_Assigned task:_
Please report each line in the material below that includes "agent".
= = = =
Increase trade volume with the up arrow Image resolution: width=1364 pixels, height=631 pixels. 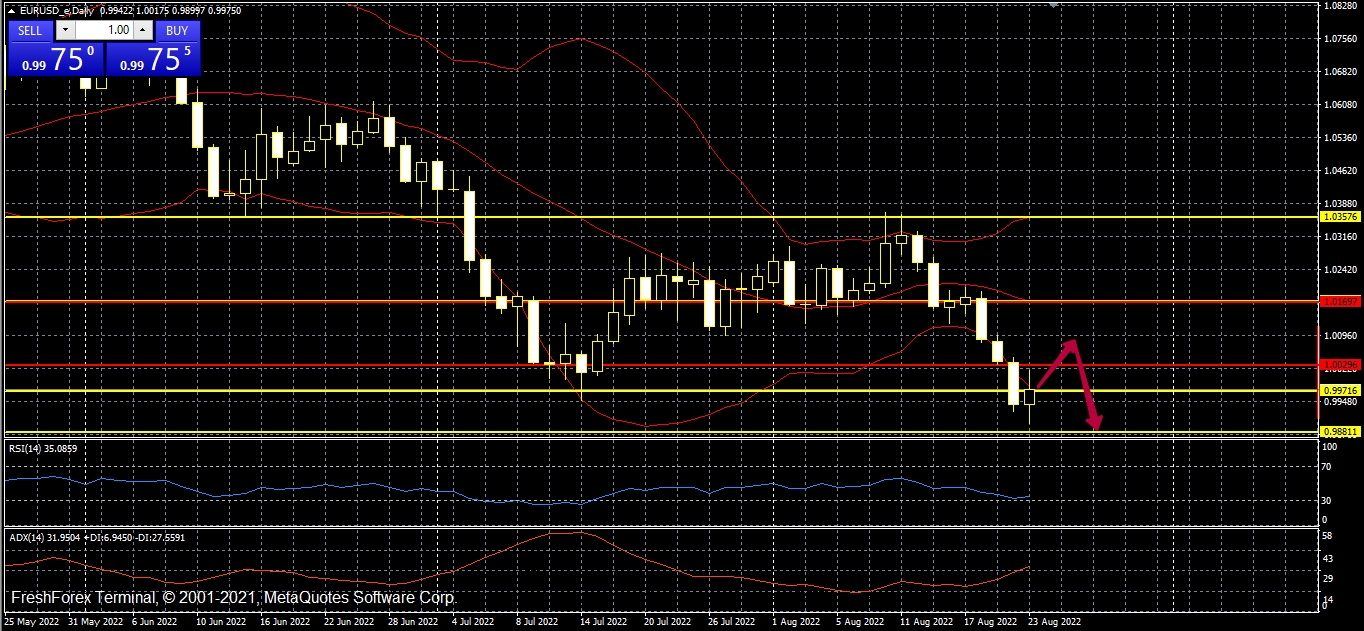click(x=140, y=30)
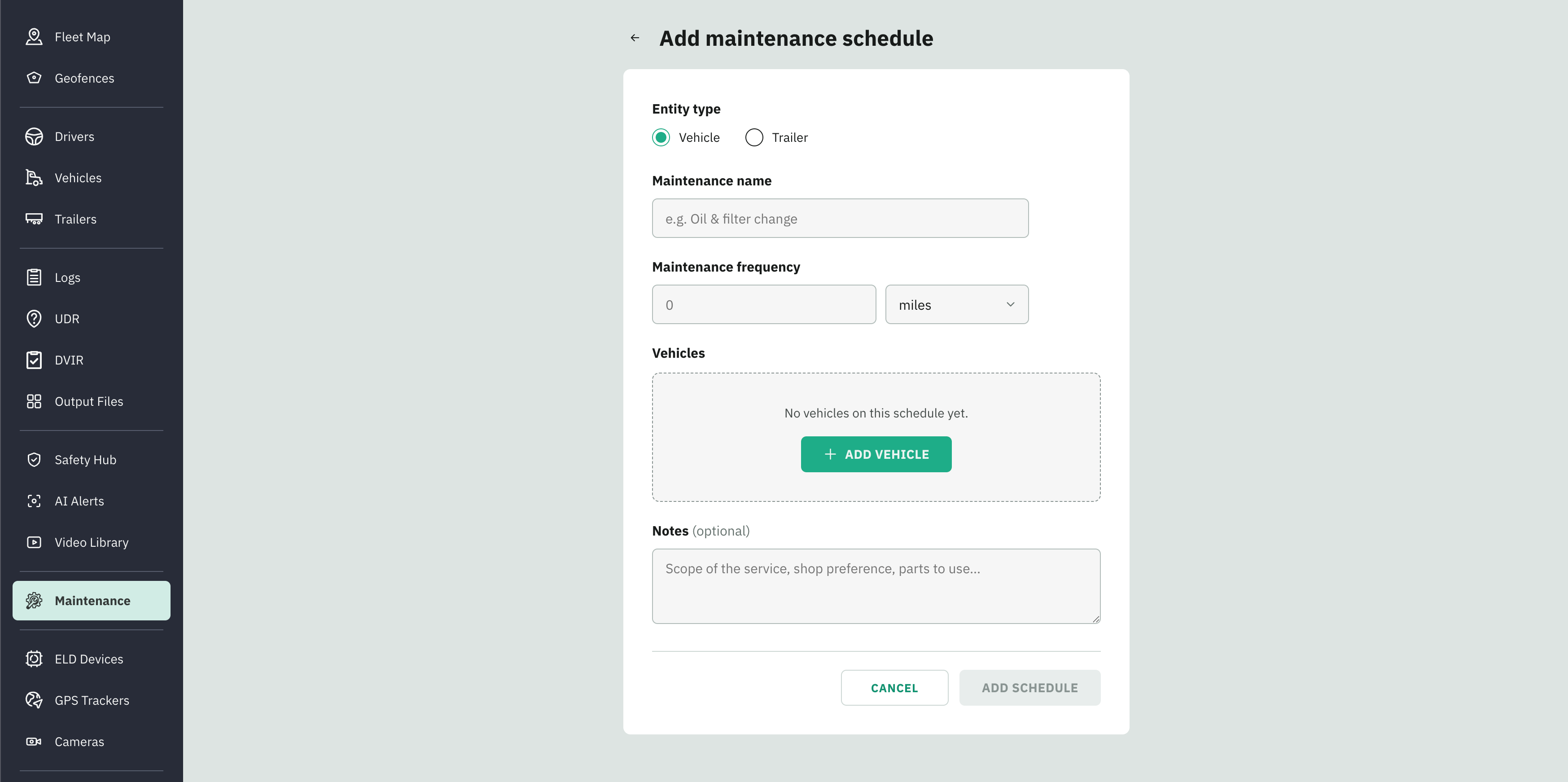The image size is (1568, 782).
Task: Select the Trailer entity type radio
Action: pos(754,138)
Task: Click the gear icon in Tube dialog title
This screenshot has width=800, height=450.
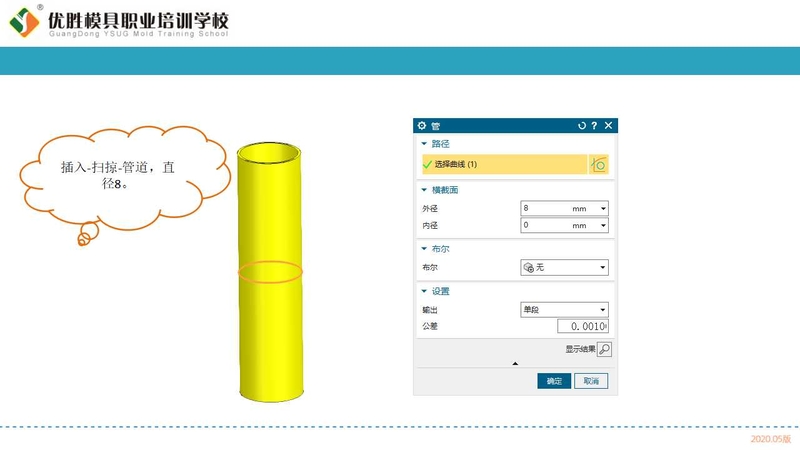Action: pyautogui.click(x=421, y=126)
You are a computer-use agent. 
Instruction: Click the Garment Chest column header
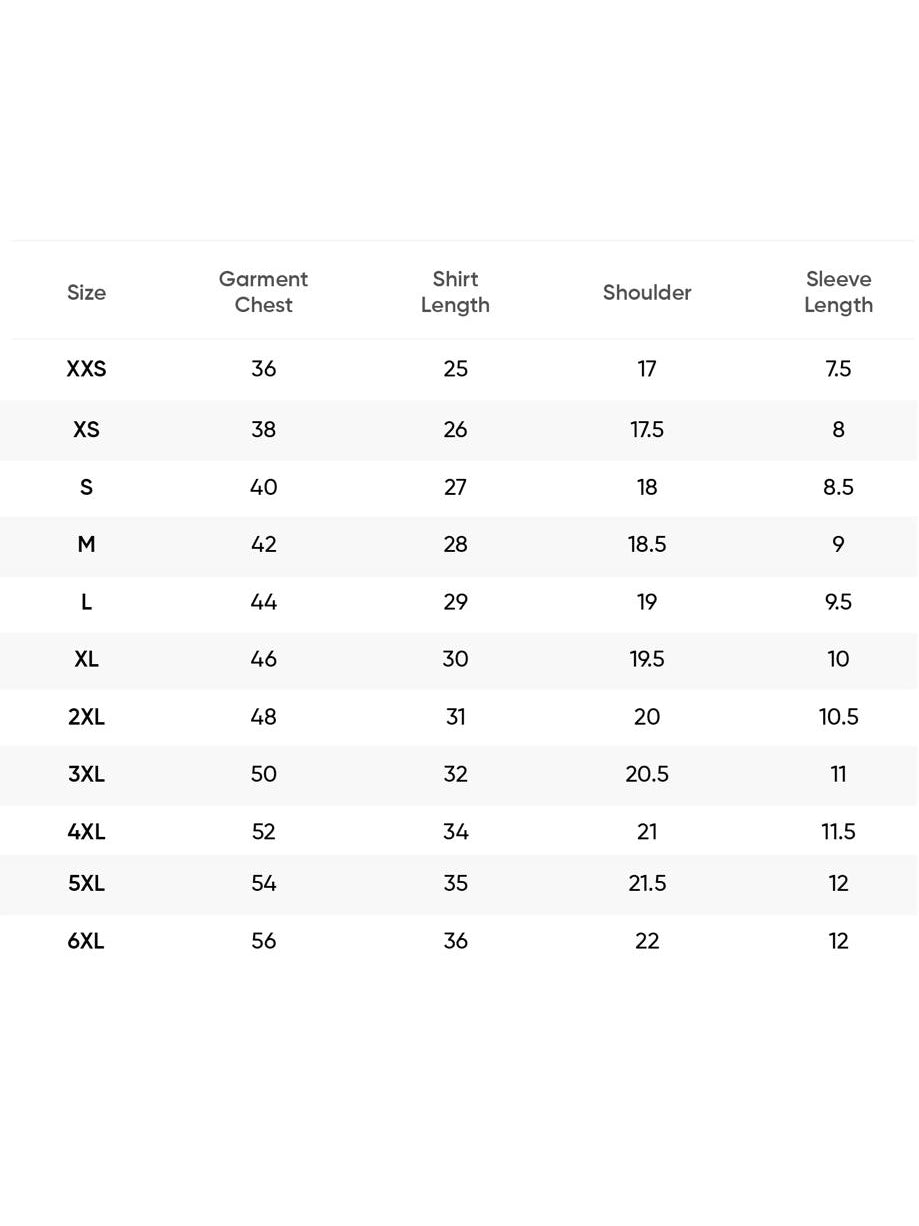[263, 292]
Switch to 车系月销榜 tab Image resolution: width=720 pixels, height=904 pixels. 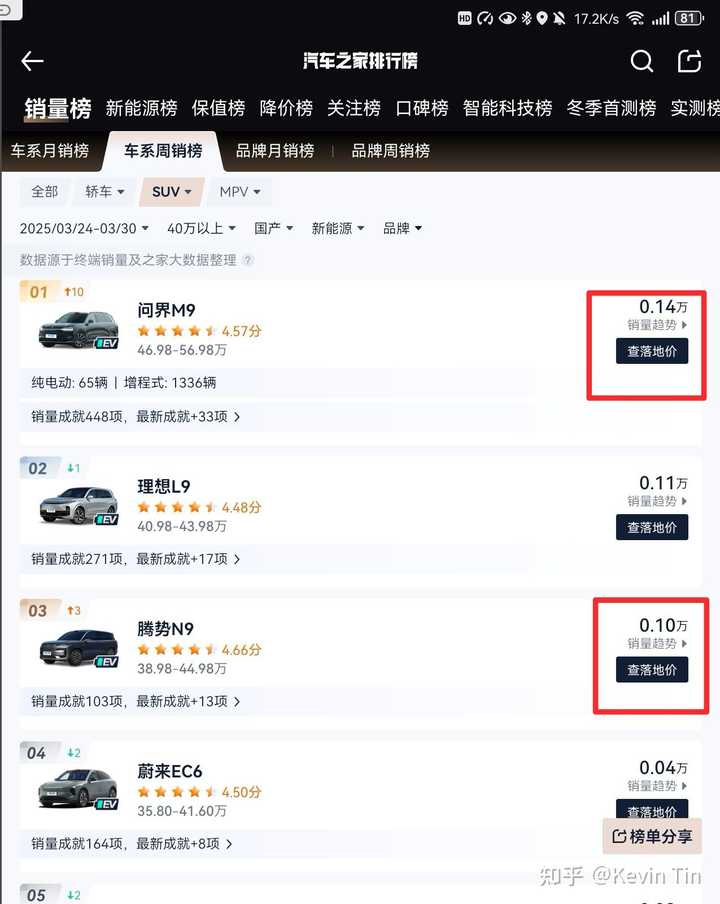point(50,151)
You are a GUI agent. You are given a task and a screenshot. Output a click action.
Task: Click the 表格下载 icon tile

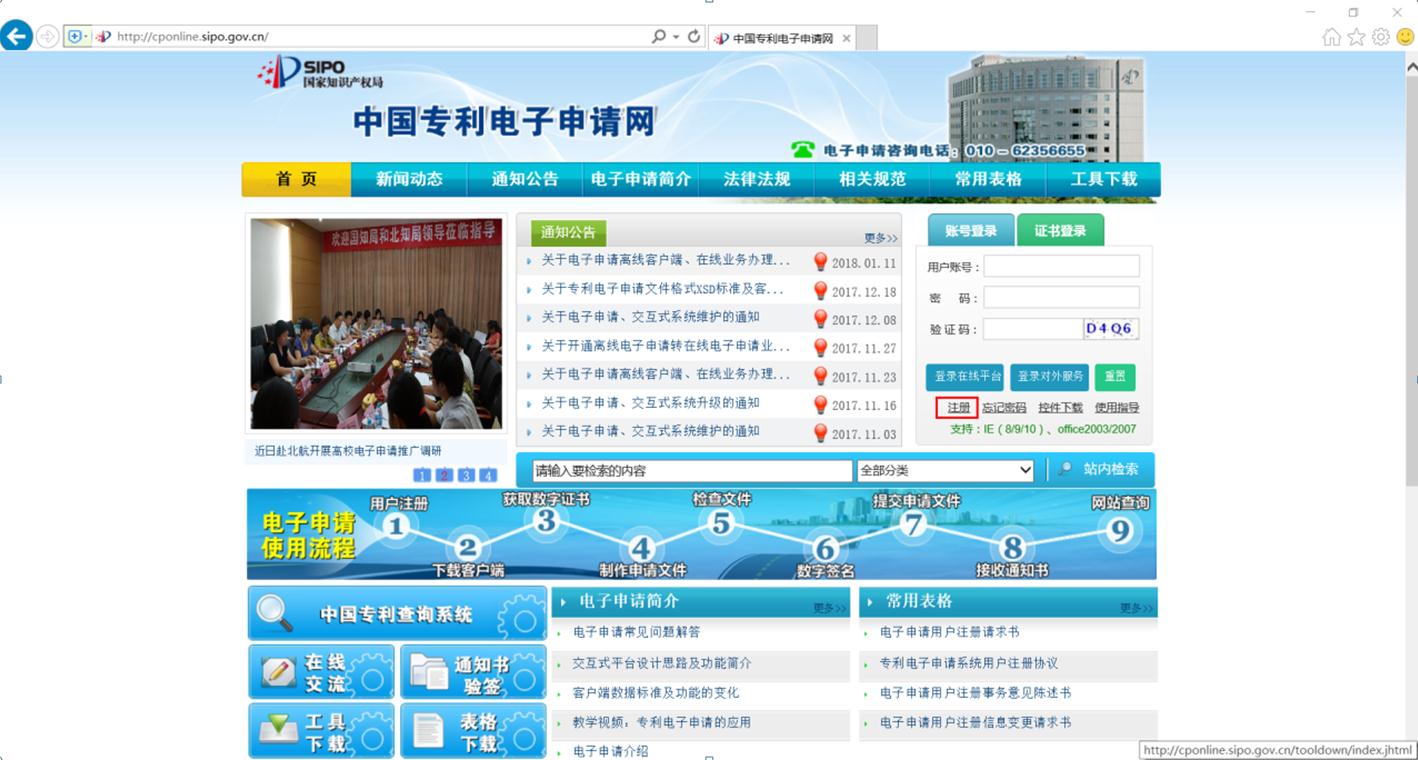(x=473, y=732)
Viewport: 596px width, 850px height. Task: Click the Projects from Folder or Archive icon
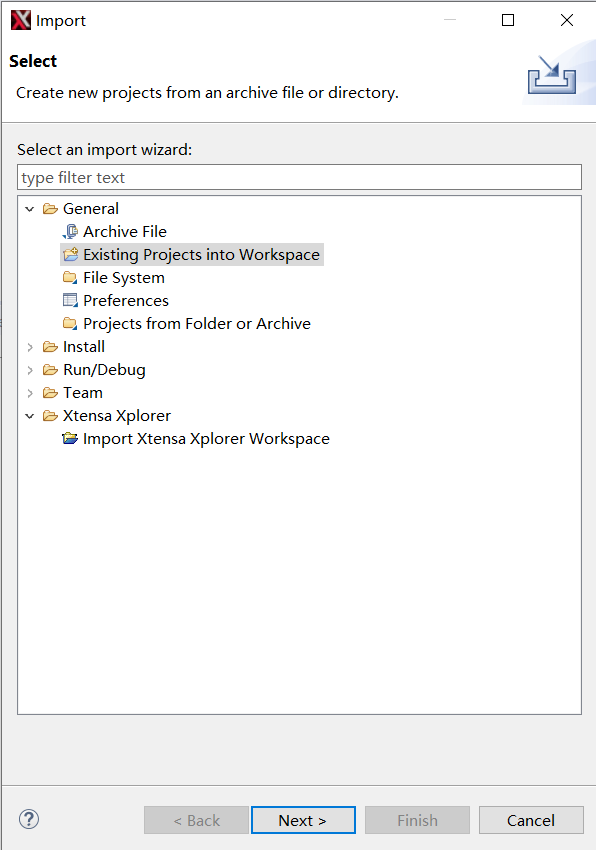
= = = =
_Answer:_
You are a computer-use agent. 
You are a GUI agent. You are given a task and a screenshot. Output a click action.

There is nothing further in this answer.